Grimms’ Fairy Tales: English–German Dual Language Edition, Vol. I
by Wilhelm & Jacob Grimm (2024)
Translated by John Robert Loehr
Genre: Classic Literature / Language Learning
Setting: German-speaking world (timeless)
Goodreads Rating: ★★★★½ (4.9)
✨ Why Read It:
Fairy tales are more than childhood nostalgia—they’re one of the most approachable ways to step into a language. This side-by-side edition of Grimms’ Fairy Tales offers both English and German on the same page, making it a fantastic companion for language learners who want to build vocabulary while enjoying timeless stories like Hansel & Gretel and Rapunzel.
Though not Austrian in origin, these tales are deeply rooted in the German-speaking world, and their influence spills across borders. If you’re brushing up your language skills or just want to ease into reading in German, this edition is motivating, fun, and a gentle introduction to sentence structure and idioms—no apps or flashcards required.
History of Austria: A Captivating Guide to Austrian History
by Captivating History (2021)
Genre: Narrative History / Nonfiction
Setting: Austria, from the early Middle Ages to the modern republic
Goodreads Rating: ★★★★☆ (4.1)
✨ Why Read It:
If you’re looking for a clear, approachable overview of Austria’s long and layered history, this book is a great place to start. It covers everything from medieval borderlands to the grandeur of the Habsburg Empire, through two world wars and into Austria’s postwar reinvention as a prosperous and peaceful European nation.

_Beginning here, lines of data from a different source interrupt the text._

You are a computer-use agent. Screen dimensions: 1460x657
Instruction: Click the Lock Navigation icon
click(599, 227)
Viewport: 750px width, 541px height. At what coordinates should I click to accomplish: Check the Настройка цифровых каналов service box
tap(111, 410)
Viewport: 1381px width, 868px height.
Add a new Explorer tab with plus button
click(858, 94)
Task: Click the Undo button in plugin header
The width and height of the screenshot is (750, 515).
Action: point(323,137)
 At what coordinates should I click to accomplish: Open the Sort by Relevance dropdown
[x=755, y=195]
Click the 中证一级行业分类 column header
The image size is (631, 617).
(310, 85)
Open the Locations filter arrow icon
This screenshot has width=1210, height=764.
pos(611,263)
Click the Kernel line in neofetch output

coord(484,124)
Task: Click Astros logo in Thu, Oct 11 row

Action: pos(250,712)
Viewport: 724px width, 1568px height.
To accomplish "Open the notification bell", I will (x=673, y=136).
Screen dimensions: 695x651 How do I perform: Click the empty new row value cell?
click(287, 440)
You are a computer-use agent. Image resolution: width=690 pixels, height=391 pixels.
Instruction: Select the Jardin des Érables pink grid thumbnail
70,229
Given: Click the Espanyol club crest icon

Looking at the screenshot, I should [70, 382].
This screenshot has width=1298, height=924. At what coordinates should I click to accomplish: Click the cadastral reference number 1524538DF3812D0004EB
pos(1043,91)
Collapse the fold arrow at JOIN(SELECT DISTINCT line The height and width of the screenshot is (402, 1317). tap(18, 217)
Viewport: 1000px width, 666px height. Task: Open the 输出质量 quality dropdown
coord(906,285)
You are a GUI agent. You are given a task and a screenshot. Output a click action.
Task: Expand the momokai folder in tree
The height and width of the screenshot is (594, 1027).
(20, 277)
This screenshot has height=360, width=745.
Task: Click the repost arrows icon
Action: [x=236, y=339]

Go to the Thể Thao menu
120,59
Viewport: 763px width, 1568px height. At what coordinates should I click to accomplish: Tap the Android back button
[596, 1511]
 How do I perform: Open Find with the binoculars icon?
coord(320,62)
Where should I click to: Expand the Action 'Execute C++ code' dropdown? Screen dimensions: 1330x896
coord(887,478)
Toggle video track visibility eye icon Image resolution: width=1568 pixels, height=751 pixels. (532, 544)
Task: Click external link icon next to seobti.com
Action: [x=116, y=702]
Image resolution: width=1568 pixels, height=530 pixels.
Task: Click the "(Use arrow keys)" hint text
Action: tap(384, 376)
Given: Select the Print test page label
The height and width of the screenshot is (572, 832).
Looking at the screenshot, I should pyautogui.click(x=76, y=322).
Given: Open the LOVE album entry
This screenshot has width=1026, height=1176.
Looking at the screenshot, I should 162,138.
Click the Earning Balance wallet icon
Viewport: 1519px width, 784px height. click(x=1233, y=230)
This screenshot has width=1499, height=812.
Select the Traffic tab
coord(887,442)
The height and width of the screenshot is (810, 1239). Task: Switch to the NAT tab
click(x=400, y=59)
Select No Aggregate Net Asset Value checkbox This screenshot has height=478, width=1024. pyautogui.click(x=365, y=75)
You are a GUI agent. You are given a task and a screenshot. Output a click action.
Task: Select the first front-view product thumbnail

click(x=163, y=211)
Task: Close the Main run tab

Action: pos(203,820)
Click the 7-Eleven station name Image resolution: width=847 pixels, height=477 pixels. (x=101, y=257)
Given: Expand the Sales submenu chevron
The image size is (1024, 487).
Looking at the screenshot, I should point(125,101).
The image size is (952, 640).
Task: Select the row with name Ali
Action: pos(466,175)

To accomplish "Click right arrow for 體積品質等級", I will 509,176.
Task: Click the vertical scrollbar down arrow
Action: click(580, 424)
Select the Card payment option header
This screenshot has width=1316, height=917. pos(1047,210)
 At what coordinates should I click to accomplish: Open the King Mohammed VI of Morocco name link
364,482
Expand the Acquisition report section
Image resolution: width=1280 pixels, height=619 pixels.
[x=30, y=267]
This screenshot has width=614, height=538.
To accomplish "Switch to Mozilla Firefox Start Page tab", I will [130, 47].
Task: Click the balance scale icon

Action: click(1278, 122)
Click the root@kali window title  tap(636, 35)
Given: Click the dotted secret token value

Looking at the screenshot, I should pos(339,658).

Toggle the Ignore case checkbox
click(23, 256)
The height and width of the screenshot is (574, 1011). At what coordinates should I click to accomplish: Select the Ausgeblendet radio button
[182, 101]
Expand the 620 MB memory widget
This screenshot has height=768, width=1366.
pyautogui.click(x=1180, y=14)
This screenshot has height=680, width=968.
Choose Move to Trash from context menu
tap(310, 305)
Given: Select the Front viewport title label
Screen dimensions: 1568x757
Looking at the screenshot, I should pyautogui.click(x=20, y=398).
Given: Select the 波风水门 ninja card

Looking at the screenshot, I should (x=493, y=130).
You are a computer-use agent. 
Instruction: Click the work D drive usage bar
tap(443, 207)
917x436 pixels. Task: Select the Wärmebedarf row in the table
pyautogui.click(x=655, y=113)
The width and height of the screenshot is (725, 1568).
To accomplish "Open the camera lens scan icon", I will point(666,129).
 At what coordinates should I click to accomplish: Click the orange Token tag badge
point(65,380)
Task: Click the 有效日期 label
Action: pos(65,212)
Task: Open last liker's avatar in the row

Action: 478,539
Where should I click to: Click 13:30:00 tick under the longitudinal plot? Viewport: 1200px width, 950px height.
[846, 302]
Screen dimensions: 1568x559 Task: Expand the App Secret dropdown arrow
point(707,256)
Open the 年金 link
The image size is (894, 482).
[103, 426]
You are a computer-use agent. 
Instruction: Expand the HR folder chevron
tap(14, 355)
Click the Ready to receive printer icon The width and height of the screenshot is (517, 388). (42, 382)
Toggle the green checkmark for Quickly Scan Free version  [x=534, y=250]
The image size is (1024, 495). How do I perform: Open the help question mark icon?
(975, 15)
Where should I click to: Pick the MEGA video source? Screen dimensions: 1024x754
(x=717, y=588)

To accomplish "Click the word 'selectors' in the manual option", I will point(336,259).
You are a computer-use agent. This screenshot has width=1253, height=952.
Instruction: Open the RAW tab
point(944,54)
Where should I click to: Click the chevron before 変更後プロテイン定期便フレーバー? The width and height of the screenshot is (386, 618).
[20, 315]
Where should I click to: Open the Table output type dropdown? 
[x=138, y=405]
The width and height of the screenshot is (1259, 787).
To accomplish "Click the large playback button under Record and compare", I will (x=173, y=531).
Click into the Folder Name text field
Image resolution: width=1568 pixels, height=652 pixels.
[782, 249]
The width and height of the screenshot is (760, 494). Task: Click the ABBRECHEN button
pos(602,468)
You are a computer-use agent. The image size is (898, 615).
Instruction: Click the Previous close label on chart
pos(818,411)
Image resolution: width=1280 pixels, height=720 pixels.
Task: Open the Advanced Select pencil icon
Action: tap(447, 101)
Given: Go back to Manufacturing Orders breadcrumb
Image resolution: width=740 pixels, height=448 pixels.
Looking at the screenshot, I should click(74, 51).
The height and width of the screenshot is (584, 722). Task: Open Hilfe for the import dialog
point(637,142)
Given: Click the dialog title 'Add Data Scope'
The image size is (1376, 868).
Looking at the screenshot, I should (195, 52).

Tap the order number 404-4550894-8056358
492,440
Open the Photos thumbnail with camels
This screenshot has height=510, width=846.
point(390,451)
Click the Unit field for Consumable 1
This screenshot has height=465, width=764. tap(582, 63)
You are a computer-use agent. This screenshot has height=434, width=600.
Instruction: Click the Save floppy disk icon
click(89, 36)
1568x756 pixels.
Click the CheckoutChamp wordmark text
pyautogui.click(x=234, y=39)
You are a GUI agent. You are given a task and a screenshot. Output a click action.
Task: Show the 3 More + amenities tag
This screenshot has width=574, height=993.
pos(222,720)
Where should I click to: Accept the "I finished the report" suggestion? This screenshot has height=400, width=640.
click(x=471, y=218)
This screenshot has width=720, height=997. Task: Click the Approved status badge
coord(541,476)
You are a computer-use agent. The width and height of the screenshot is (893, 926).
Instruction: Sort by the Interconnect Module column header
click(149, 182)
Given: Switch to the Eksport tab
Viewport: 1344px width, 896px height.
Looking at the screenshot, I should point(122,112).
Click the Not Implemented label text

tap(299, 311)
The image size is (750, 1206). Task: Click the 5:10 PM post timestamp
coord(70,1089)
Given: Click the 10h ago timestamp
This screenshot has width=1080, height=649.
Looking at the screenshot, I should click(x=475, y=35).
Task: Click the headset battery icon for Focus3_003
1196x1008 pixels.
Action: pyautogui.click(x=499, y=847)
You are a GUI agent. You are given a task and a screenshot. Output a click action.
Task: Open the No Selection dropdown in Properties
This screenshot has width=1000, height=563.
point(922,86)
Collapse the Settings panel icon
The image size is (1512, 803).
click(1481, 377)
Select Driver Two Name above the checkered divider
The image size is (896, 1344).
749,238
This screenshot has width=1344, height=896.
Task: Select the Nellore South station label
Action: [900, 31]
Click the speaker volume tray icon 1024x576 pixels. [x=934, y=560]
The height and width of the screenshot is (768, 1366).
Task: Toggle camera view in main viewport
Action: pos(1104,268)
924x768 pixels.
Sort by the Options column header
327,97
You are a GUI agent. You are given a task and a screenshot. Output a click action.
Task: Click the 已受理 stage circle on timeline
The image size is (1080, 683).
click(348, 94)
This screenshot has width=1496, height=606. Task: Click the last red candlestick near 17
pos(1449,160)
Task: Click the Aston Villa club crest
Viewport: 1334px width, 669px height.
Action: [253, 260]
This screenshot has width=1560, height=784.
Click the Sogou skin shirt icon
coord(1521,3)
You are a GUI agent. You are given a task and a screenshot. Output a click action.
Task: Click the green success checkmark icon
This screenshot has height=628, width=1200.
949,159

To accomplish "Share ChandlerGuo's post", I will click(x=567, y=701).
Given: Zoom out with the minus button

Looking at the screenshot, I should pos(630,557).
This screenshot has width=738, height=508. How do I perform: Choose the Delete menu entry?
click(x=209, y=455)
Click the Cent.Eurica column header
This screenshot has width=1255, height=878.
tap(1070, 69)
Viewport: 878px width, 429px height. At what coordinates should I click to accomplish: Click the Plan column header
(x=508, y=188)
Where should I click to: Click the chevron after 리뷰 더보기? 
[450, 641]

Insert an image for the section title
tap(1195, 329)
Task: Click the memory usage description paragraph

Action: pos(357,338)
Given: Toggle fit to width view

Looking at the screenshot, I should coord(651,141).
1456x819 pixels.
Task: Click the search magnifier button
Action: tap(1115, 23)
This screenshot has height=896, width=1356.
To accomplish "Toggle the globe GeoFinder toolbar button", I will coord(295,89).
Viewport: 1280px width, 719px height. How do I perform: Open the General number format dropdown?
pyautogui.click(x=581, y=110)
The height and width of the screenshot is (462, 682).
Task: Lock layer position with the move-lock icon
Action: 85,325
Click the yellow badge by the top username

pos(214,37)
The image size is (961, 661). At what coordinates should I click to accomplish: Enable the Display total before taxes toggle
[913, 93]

Unlike denser academic histories, this one is paced like a story—with plenty of big-picture context and cultural insights. Whether you’re brand new to Austrian history or just want a refresher that connects the dots, it’s a solid companion for understanding how this “island of the blessed” came to be.
if you’re looking for a story set in present-day Austria — with characters navigating modern life, love, and the unique culture of today’s Vienna — you’ll find it’s surprisingly hard to come by. If you’ve read something you loved in that space, I’d love to hear it in the comments.
Digital Windows Into Daily Life in Austria
If fiction lets us walk through Austria’s past, local media lets us listen in on its present. These sources offer a peek into what Austrians are reading, talking about, laughing at, and learning — right now. Whether you’re brushing up on the language, curious about everyday life, or simply craving a glimpse of the culture as it lives and breathes today, this is a great way to feel connected.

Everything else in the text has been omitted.